__Instructions for the task__.
Put the stretch of lines below, from the line containing "You are a computer-use" through the end of the records, into a numbered list with blank lines omitted. Include only those lines, and leave the pictures out.

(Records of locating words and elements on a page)
-------

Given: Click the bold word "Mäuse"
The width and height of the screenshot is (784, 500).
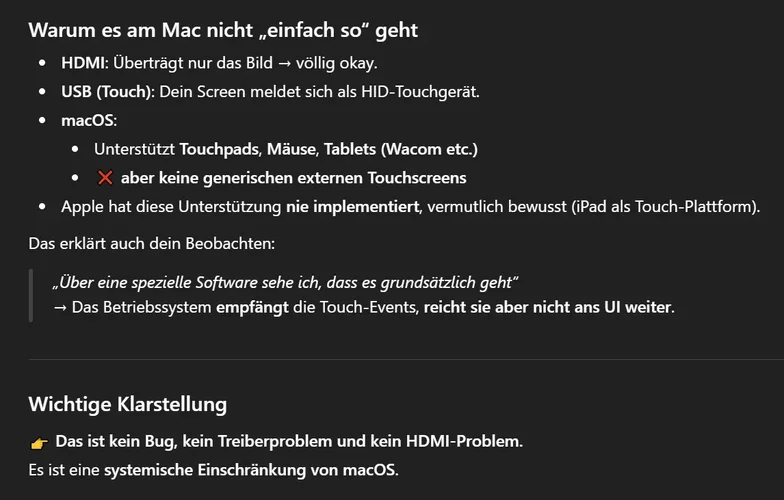Looking at the screenshot, I should click(292, 150).
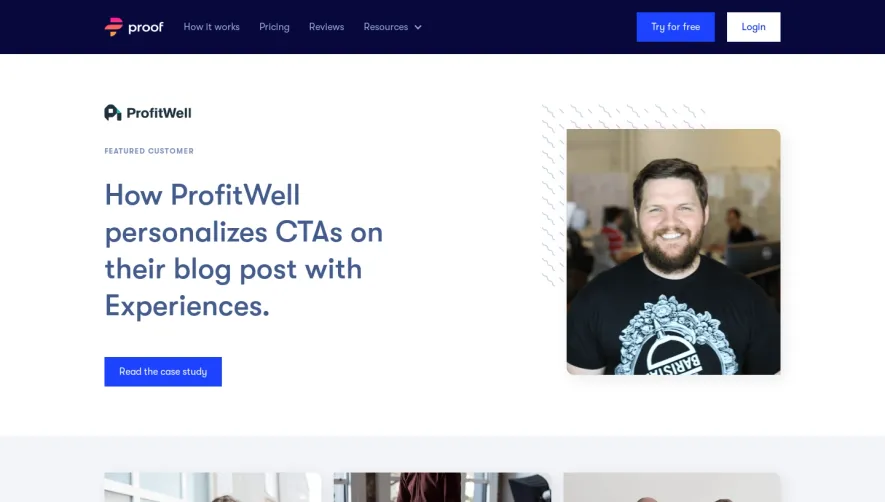Viewport: 885px width, 502px height.
Task: Open the Reviews page
Action: click(x=326, y=27)
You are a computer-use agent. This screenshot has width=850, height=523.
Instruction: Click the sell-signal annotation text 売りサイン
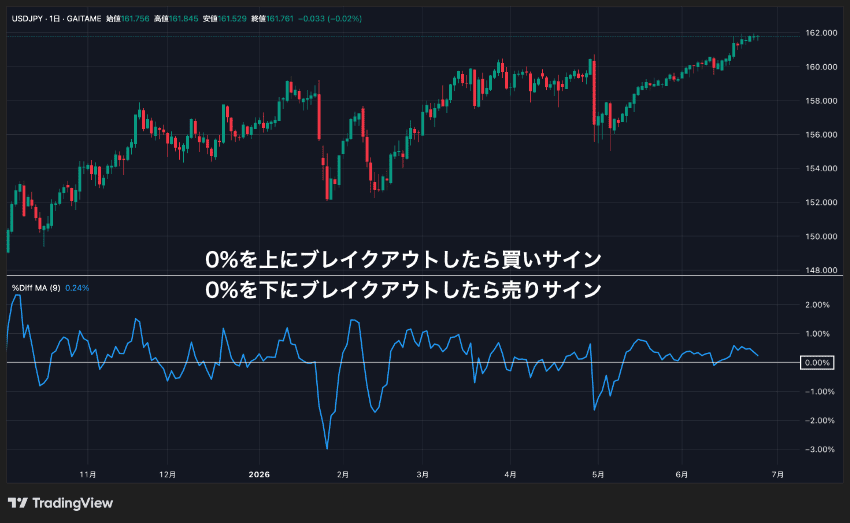point(551,290)
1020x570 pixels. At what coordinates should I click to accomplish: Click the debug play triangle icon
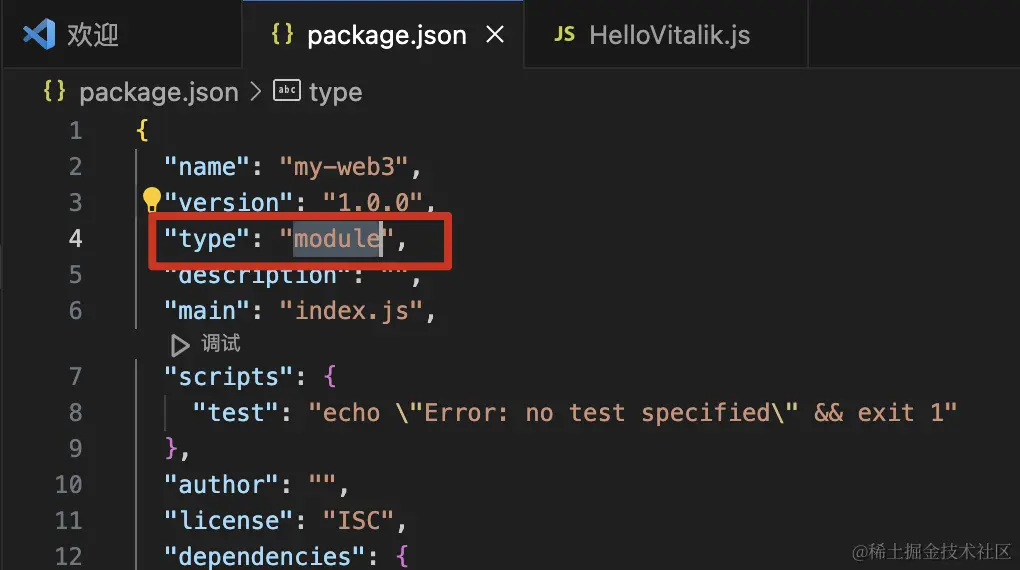point(180,345)
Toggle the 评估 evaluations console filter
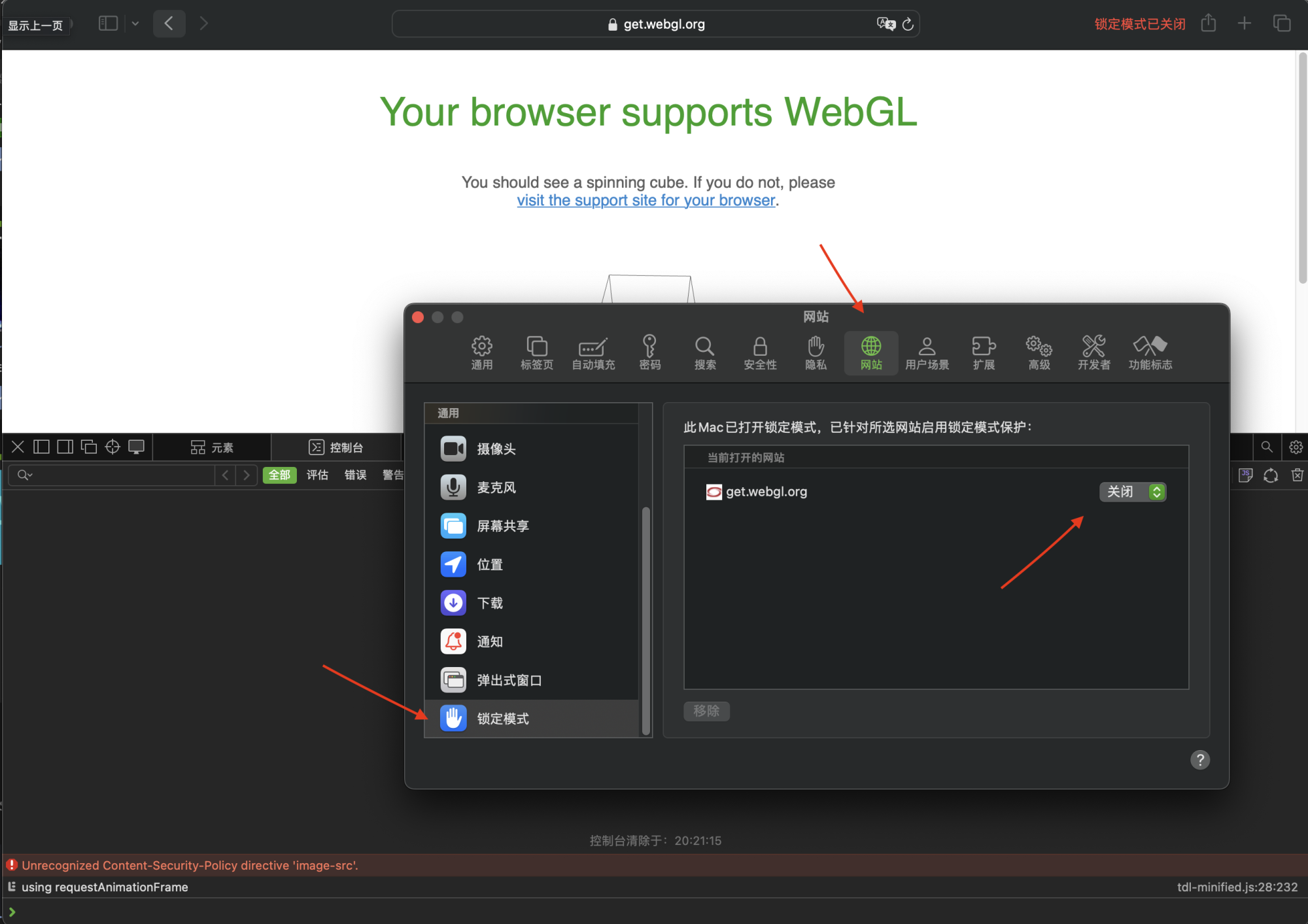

-------

__Reply to the exercise__.
1. You are a computer-use agent. This screenshot has width=850, height=523.
2. Instruction: Click the sell-signal annotation text 売りサイン
3. point(551,290)
4. 1020x570 pixels. At what coordinates should I click to accomplish: Click the debug play triangle icon
5. point(180,345)
6. Toggle the 评估 evaluations console filter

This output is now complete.